We don’t need any of that. The top-down isometric camera has such a limited field of view that anything outside the visible area just doesn’t render at all. No tricks, no LOD transitions, no billboards - if it’s not on your screen, the GPU isn’t drawing it.
This is one of those cases where the camera perspective accidentally solved a huge performance problem without me having to do anything other than wire it up.
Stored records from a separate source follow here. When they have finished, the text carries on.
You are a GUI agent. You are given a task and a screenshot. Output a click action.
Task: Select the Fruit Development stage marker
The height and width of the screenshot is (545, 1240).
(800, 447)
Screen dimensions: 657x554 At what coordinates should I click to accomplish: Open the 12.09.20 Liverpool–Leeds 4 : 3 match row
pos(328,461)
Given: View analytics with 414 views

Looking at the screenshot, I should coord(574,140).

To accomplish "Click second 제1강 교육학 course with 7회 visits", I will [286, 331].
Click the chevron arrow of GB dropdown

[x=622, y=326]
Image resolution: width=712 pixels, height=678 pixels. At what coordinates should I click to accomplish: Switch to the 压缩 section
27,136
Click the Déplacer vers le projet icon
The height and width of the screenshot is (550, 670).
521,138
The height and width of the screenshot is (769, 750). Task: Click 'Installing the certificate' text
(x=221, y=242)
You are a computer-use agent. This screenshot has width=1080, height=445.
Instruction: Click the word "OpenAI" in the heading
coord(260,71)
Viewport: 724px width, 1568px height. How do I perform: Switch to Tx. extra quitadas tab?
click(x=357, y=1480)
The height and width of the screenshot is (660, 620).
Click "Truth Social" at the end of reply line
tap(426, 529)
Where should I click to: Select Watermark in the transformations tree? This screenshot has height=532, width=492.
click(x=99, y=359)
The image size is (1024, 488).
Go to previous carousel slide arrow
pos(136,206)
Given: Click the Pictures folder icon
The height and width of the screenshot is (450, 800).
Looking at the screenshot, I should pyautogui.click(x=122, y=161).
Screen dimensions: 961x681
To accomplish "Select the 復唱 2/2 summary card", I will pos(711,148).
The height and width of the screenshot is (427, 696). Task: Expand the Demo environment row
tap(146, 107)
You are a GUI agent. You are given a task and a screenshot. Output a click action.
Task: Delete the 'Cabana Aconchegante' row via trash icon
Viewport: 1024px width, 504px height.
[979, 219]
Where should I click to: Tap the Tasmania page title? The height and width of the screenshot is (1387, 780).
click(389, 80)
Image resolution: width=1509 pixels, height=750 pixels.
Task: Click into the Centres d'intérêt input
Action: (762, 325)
Previously, we were using a custom terrain detail painting script that placed vegetation meshes based on terrain layers. We’d paint different texture layers on the terrain (grass layer, dirt layer, etc.), and the script would spawn corresponding vegetation meshes on those painted areas.
Now, we’re using Graphics.DrawMeshInstanced() with GPU instancing. The terrain system still uses layer-based painting for vegetation distribution, but instead of spawning GameObjects, we’re generating instance data that gets batched and sent directly to the GPU.
More about the method: https://docs.unity3d.com/ScriptReference/Graphics.DrawMeshInstanced.html
With the new GPU instancing setup, a script reads those existing terrain layers and automatically generates vegetation based on what’s painted:
I can cover the entire 30km map with appropriate vegetation in just a few clicks, because all the placement logic is driven by the terrain layers I already manually painted. This means I don’t have to rely on the clunky Unity terrain painting tools and brush paint each and every square of the map.

4K, Stress Test
Before: Dense vegetation = 40 FPS
After: Same density = 180+ FPS
Denser, More Realistic Environments
The frontier now feels properly wild and untamed. We’re no longer limited by performance constraints when it comes to vegetation density. Rivers can have thick vegetation along their banks, forests have a a whole bunch of different plants, and open fields can have that authentic sea-of-grass look (Looking at you BOTW).
Better Performance Across the Board
Even on lower-end hardware, the game runs significantly smoother.
More Freedom for Level Design
We can now have tall grass, thick bushes everywhere - which opens up more stealthier gameplay. Players will be able to hide in vegetation during hunts or encounters.

This overhaul opens up a lot of possibilities for the biomes I’m building.
Currently working on refining different zones. Each area could have its own distinct feel, and now we have the performance to make that happen.